*** Data for this task Section Begins ***

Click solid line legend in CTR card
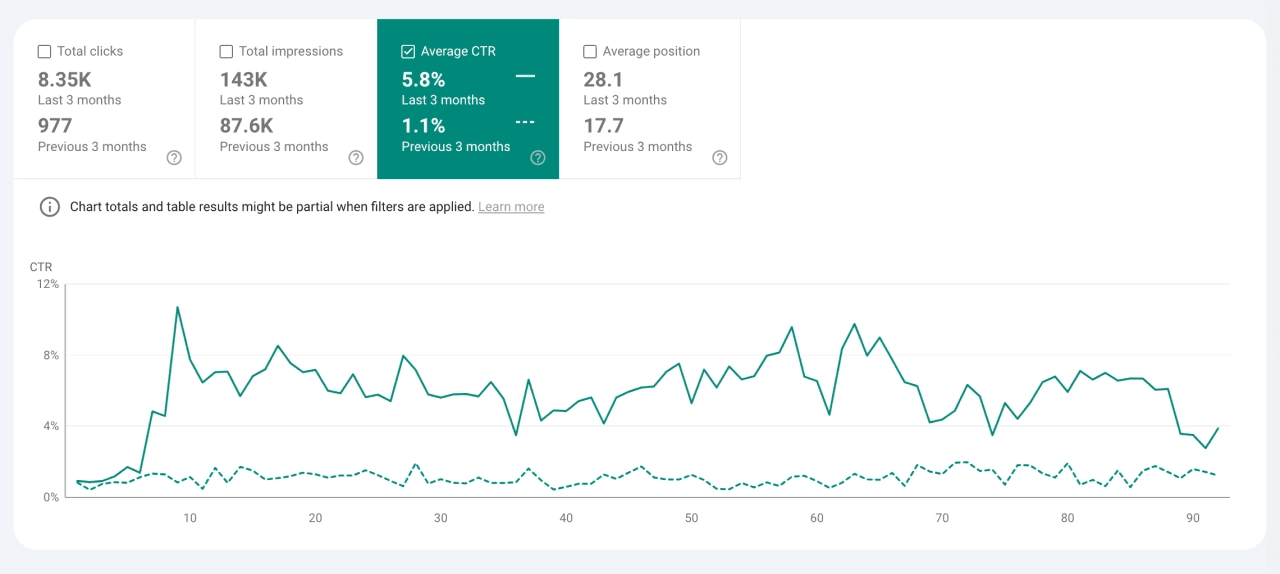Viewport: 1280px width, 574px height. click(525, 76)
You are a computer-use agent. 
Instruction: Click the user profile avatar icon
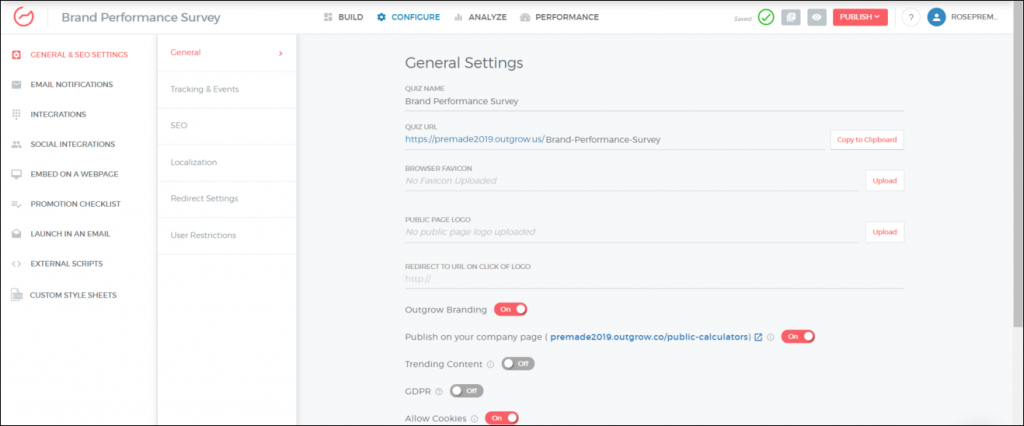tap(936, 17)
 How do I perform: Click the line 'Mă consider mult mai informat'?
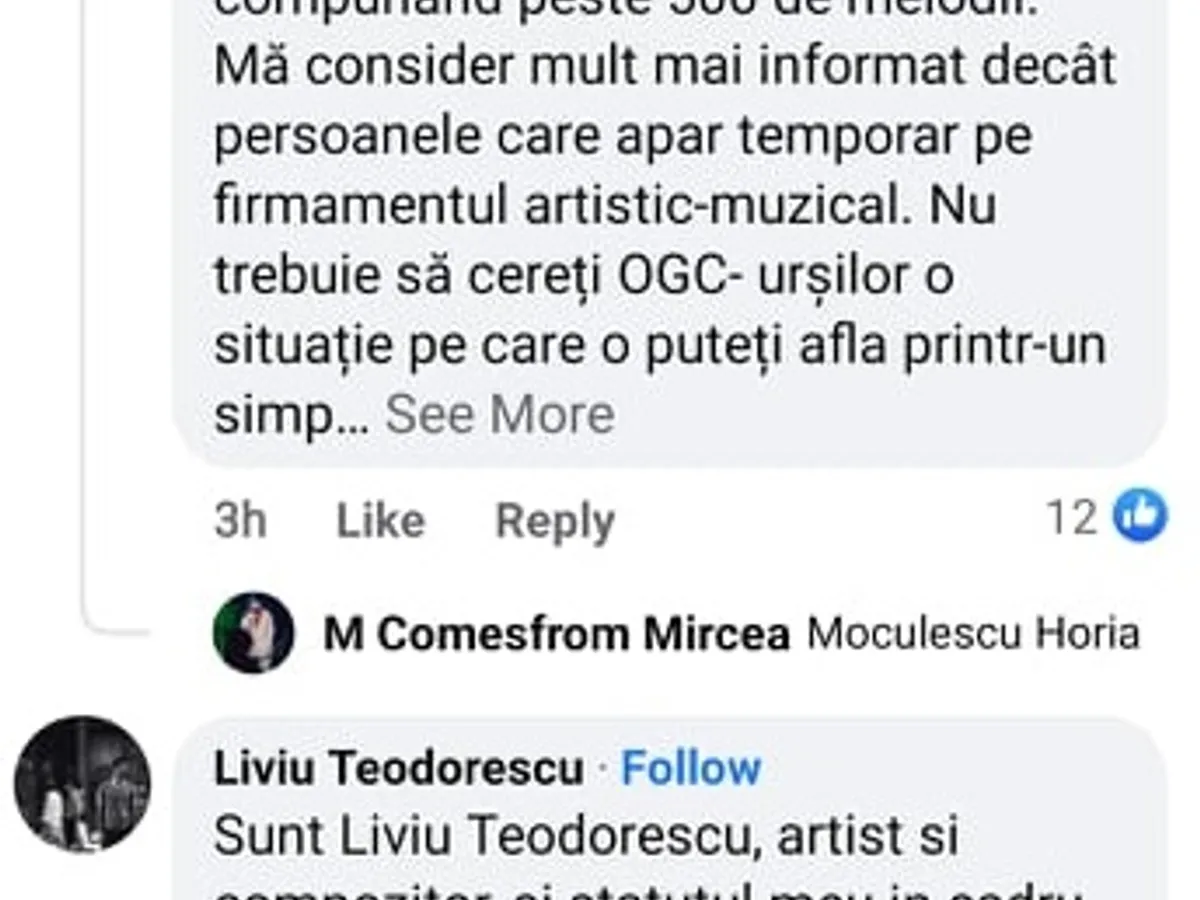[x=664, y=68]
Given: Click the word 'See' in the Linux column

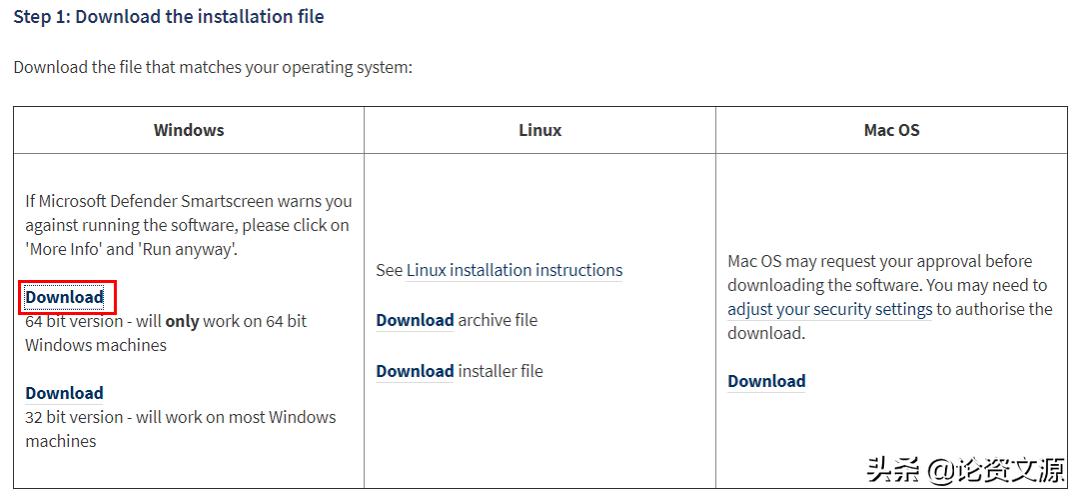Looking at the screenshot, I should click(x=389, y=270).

*** Data for this task Section Ends ***

What you need to do
Write out again, exactly, each line from the one with "Instruction: Click the" to the end of the entries. No pictures go in.

Result of this task
Instruction: Click the user profile avatar icon
tap(936, 17)
 How do I perform: Click the line 'Mă consider mult mai informat'?
[x=664, y=68]
Given: Click the word 'See' in the Linux column

Looking at the screenshot, I should click(x=389, y=270).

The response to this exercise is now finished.